In Svizzera si fa troppo poco per frenare la perdita di biodiversità. Le superfici destinate alla tutela della varietà biologica andrebbero raddoppiate per raggiungere gli obiettivi fissati nel 2012 dal Consiglio federale.

A suonare il campanello d'allarme è l'Accademia svizzera di scienze naturali (ASSN), che ha pubblicato oggi un rapporto sull'argomento. Il calo della biodiversità si osserva in quasi tutti i campi: dagli anfibi nelle zone paludose, ai pesci nei laghi e corsi d'acqua, alle varietà vegetali nei prati magri.

In molti casi, come ad esempio per quel che riguarda le paludi, ciò avviene nonostante gli obblighi di salvaguardia ancorati nella Costituzione, indica il Forum biodiversità della ASSN. Questo organismo ha coordinato il lavoro di 43 esperti, di 35 diverse istituzioni scientifiche, che hanno realizzato il rapporto sullo "Stato della biodiversità in Svizzera nel 2014".

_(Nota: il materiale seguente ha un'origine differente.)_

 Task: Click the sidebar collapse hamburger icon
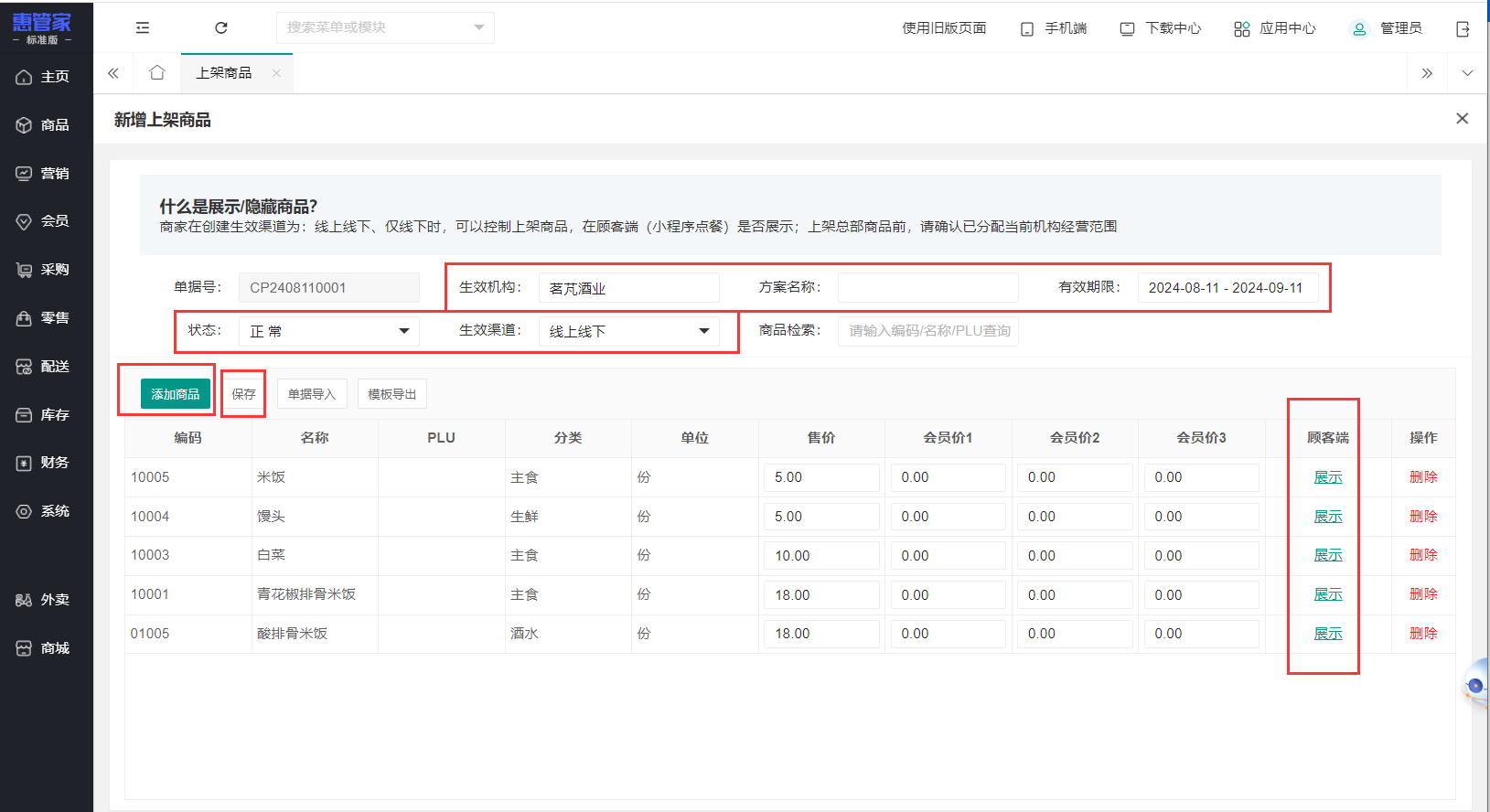[143, 28]
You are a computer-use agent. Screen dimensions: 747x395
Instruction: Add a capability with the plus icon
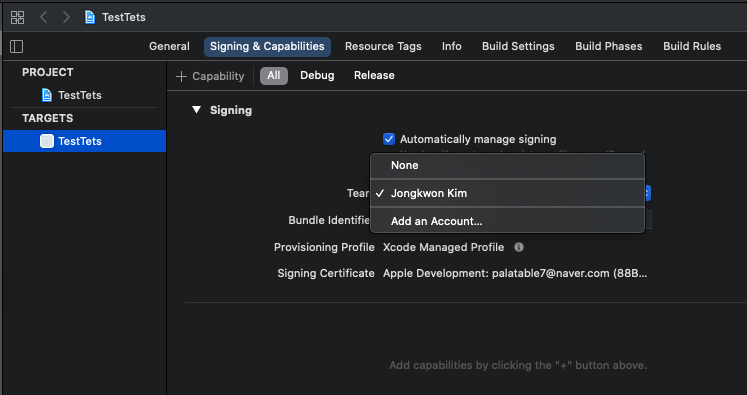[x=181, y=76]
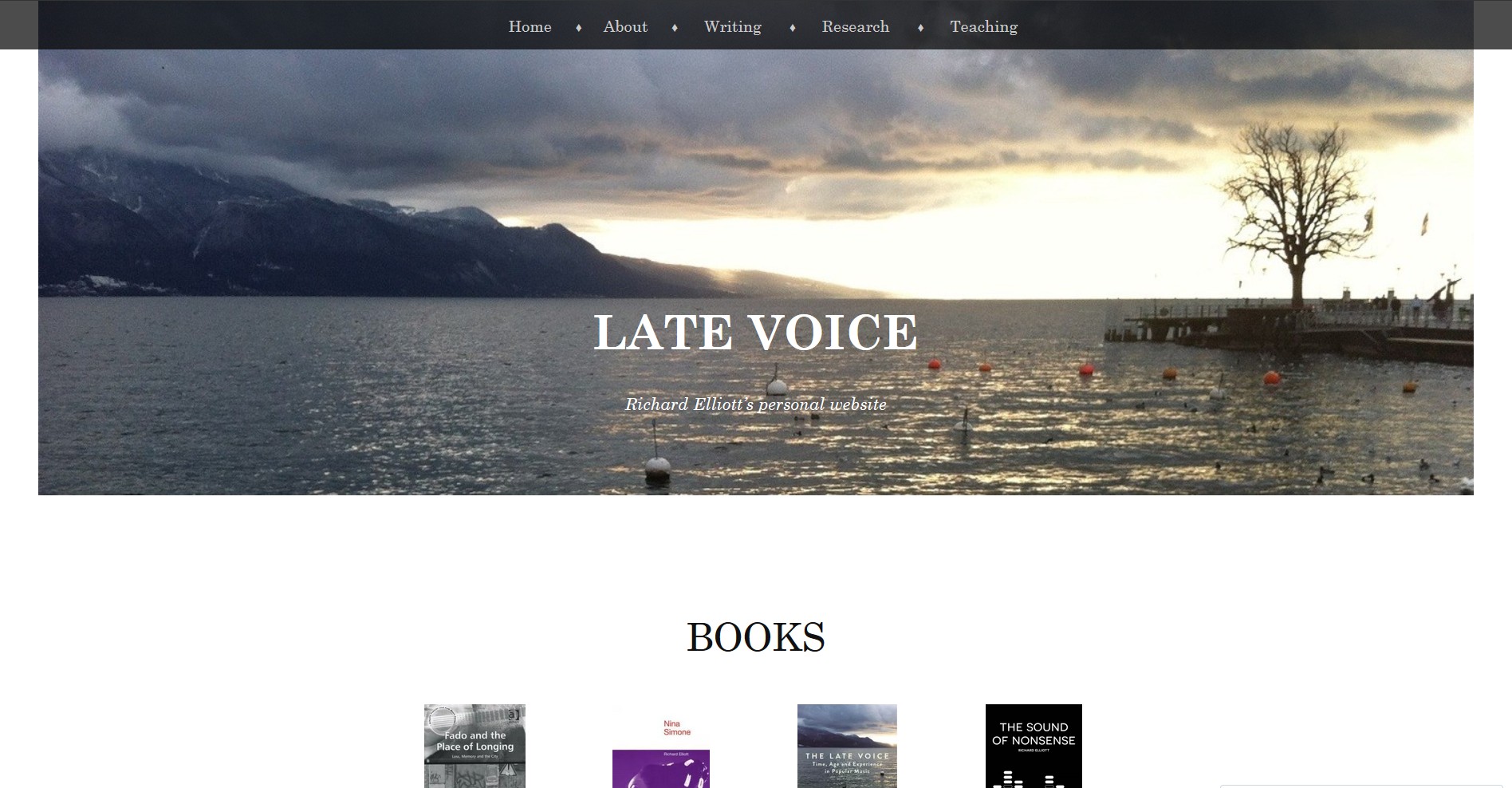Click the diamond separator between Writing and Research
Image resolution: width=1512 pixels, height=788 pixels.
pos(792,28)
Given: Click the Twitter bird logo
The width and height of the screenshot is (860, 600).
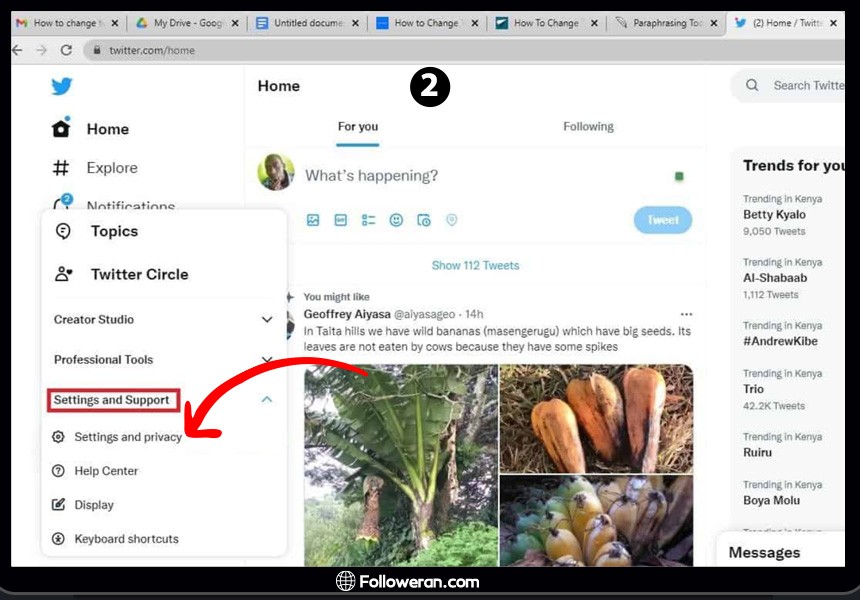Looking at the screenshot, I should click(62, 87).
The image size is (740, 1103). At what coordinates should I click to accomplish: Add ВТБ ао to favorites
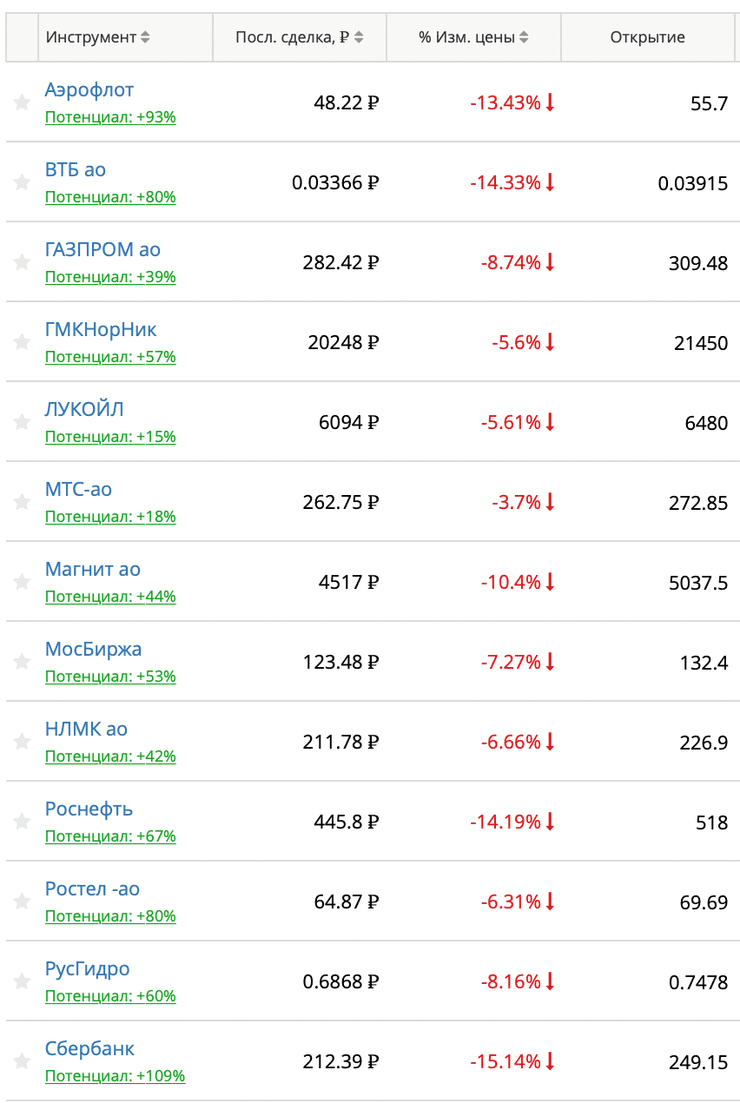tap(22, 182)
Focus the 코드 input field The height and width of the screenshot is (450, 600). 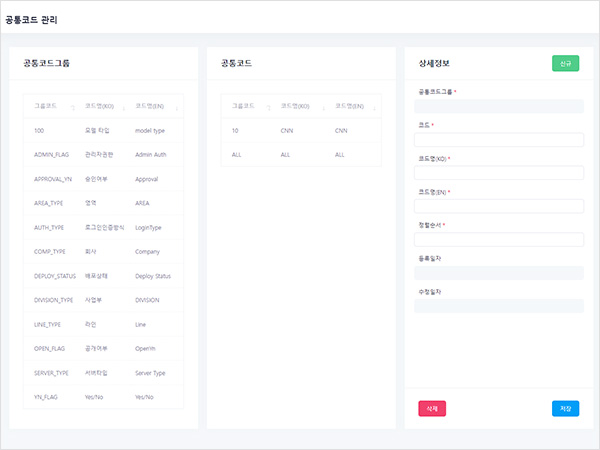pyautogui.click(x=498, y=139)
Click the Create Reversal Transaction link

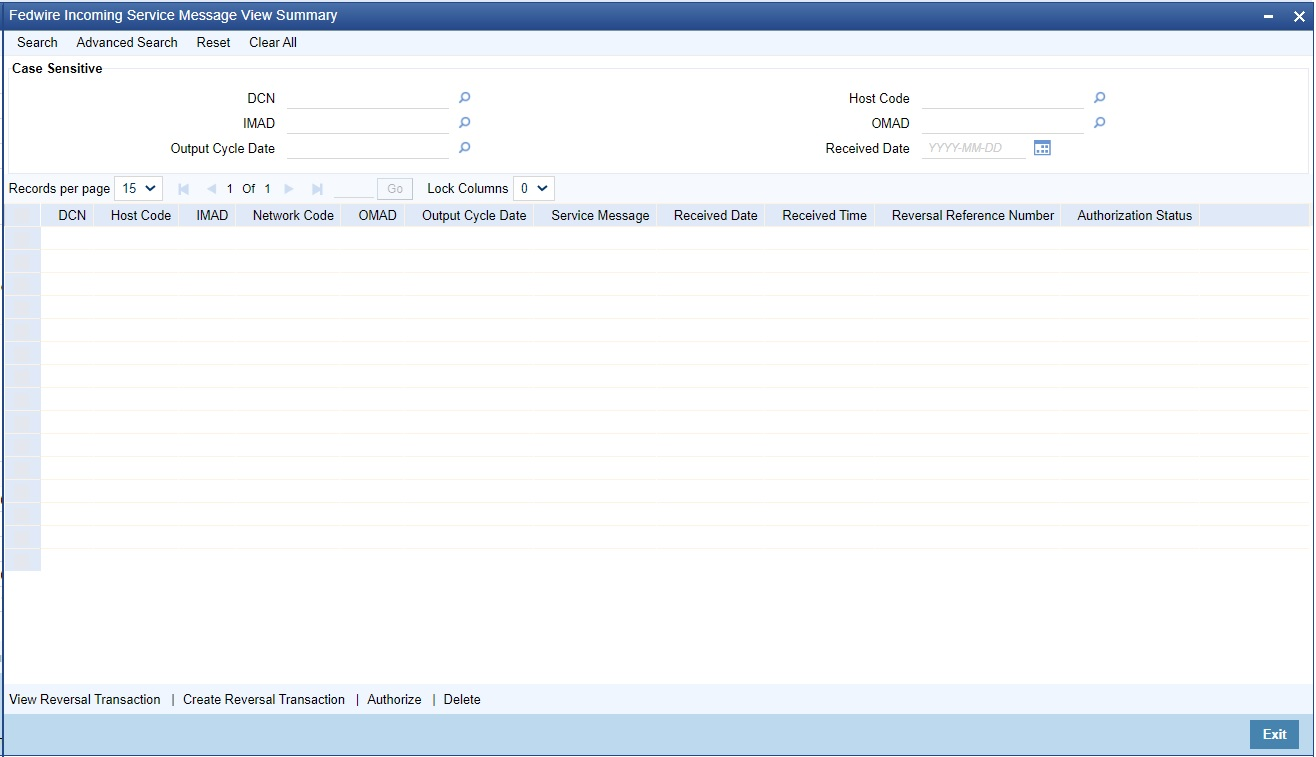click(264, 700)
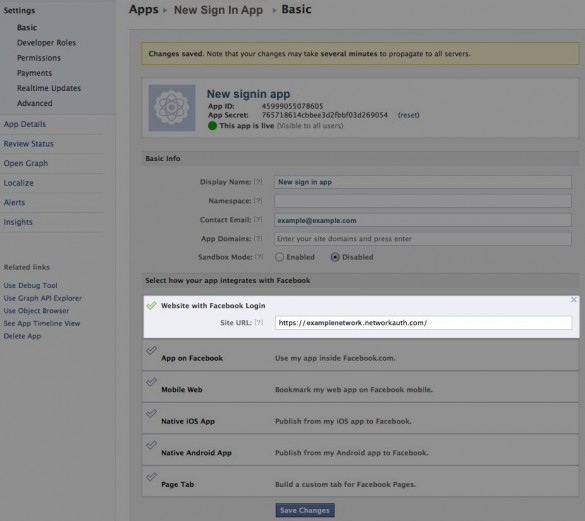Expand the Page Tab integration row

(x=360, y=481)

Nel 2012 il Consiglio federale ha adottato una Strategia sulla biodiversità che definisce dieci obiettivi strategici per rafforzare a lungo termine la varietà biologica. Gli esperti ritengono che sono necessari molti più sforzi in tutti i campi della società e della politica per raggiungere gli obiettivi. Lo studio stima in particolare che si dovrà raddoppiare la superficie delle zone protette.